━━━ INPUT RECORDS
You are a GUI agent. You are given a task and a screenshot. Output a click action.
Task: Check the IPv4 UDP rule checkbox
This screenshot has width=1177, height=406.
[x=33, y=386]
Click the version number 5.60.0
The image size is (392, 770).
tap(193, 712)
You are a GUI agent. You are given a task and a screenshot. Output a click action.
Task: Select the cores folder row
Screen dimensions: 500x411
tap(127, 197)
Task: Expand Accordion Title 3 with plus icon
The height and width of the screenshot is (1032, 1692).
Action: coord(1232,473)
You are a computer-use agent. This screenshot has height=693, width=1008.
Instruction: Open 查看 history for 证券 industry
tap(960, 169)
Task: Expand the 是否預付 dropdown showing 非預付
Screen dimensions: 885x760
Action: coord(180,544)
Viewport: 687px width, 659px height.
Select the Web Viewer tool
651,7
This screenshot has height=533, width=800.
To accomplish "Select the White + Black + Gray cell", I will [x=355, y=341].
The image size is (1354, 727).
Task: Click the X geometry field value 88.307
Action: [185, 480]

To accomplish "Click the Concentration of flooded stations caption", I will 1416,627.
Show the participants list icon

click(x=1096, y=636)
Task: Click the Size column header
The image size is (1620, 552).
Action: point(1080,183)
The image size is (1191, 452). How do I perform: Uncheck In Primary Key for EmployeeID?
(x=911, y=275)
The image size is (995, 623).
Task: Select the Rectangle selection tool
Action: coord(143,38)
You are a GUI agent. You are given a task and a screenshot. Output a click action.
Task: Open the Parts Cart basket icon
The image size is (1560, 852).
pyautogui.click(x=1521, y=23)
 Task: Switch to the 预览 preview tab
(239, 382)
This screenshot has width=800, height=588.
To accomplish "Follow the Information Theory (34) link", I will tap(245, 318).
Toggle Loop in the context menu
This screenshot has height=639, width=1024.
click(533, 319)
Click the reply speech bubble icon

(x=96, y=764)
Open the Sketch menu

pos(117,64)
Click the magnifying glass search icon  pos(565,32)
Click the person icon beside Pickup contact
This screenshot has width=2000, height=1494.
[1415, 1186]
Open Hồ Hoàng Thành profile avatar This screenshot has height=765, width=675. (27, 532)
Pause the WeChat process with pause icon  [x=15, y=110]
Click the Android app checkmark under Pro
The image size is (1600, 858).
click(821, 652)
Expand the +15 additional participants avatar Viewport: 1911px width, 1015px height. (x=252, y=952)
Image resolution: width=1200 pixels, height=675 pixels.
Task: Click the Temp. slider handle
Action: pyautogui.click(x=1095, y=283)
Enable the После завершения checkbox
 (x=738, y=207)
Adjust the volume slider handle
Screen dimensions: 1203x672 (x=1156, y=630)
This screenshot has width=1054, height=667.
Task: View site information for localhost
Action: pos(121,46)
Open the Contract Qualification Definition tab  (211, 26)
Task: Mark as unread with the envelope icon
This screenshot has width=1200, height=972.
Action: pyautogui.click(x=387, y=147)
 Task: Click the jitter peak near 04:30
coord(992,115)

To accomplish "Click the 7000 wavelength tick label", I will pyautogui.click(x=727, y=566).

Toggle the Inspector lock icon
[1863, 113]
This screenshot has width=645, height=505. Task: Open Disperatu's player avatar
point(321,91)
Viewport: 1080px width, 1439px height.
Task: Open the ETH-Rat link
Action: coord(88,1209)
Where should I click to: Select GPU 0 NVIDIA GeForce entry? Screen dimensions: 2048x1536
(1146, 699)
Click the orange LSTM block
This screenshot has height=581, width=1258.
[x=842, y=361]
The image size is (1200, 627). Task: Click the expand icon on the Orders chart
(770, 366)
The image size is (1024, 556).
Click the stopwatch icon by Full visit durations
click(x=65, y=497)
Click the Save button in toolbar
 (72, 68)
━━━━━━
→ INSTRUCTIONS FOR THE TASK
Transcribe the records above from the line holding "Task: Select the cores folder row" down to the line holding "This screenshot has height=533, width=800.", inclusive, without adding anything.

→ SOLUTION FOR THIS PROBLEM
Task: Select the cores folder row
Screen dimensions: 500x411
tap(127, 197)
Task: Expand Accordion Title 3 with plus icon
The height and width of the screenshot is (1032, 1692).
Action: coord(1232,473)
You are a computer-use agent. This screenshot has height=693, width=1008.
Instruction: Open 查看 history for 证券 industry
tap(960, 169)
Task: Expand the 是否預付 dropdown showing 非預付
Screen dimensions: 885x760
Action: coord(180,544)
Viewport: 687px width, 659px height.
Select the Web Viewer tool
651,7
This screenshot has height=533, width=800.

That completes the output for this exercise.